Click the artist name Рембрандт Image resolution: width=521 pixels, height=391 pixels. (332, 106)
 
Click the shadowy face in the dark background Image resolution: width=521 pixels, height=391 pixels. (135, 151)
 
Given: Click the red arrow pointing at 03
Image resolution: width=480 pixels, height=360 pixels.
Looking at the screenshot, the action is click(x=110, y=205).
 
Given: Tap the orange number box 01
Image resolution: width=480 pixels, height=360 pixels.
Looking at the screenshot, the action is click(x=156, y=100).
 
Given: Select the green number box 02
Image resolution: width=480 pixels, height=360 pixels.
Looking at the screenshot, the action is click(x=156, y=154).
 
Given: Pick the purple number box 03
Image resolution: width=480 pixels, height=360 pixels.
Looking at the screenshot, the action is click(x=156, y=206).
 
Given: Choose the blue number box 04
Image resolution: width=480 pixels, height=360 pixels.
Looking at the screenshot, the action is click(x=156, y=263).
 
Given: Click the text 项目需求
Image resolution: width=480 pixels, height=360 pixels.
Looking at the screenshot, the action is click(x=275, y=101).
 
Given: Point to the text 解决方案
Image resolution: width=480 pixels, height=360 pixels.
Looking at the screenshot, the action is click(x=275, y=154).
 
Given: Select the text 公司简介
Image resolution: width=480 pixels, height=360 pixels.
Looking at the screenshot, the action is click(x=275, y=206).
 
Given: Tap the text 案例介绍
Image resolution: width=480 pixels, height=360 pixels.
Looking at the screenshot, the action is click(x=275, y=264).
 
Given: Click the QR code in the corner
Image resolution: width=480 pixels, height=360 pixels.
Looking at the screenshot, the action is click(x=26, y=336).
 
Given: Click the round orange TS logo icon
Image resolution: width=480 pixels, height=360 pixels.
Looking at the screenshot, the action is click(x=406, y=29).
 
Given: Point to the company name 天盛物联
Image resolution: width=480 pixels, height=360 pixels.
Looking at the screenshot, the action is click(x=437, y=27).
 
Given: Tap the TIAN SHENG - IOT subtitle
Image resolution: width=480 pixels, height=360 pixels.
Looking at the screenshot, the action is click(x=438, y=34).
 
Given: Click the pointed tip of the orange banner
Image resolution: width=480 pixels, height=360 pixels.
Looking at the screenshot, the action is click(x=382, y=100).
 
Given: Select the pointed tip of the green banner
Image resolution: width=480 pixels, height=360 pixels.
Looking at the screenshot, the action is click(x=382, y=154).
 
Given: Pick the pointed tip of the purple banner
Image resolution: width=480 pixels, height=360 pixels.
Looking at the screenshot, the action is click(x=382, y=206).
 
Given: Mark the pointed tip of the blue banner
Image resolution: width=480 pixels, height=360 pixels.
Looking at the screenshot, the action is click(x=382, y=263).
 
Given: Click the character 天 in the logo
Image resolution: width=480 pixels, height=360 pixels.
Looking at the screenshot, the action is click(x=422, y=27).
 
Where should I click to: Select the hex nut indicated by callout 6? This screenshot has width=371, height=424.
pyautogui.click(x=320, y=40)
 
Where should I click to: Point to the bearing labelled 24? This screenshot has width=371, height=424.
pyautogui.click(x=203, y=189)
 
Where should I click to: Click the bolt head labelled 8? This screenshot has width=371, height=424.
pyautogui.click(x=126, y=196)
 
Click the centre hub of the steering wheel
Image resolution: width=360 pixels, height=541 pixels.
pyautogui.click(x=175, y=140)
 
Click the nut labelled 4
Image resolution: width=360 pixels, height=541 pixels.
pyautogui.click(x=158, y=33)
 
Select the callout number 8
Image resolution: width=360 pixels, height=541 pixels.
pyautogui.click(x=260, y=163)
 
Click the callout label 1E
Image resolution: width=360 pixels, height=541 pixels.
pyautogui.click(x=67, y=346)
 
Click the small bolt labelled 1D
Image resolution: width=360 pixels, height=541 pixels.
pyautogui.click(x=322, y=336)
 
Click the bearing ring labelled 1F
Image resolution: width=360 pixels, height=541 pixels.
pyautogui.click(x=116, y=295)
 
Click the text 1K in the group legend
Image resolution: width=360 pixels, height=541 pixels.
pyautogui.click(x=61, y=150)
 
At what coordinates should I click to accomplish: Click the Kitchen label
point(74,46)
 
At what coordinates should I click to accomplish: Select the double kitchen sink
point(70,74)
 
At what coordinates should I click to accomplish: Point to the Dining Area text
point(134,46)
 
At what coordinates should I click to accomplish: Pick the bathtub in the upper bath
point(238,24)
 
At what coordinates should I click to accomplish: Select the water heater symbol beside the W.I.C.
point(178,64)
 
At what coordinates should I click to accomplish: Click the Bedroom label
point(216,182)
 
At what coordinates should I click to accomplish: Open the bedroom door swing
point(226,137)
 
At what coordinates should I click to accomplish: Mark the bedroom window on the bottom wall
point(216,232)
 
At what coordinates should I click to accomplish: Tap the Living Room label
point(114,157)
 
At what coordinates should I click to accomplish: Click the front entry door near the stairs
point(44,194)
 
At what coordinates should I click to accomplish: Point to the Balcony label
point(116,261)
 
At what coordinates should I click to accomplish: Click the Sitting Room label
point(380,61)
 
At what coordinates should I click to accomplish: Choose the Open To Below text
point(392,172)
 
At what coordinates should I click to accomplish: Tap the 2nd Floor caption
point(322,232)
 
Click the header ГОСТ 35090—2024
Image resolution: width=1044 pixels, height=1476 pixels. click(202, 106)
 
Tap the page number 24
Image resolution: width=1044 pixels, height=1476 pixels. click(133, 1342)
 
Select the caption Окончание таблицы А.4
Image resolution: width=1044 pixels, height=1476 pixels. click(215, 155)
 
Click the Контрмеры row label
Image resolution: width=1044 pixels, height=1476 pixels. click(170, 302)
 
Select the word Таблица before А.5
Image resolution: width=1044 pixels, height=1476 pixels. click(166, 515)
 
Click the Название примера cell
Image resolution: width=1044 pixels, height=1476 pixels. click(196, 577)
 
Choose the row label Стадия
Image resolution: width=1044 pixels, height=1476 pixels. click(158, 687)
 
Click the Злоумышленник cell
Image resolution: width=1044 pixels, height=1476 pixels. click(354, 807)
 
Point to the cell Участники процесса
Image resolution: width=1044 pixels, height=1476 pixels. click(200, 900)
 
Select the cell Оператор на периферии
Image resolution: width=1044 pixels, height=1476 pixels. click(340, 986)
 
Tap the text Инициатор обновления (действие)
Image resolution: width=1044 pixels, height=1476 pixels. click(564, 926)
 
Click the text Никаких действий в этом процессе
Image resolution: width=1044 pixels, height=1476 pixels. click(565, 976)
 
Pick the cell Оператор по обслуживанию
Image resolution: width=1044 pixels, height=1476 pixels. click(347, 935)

▶ **Task**
Reproduce the stretch from the start of the records through the line containing "Click the shadowy", both ends included, with every character unchanged.

▶ **Problem solution**
Click the artist name Рембрандт Image resolution: width=521 pixels, height=391 pixels. (332, 106)
 
Click the shadowy face in the dark background Image resolution: width=521 pixels, height=391 pixels. (135, 151)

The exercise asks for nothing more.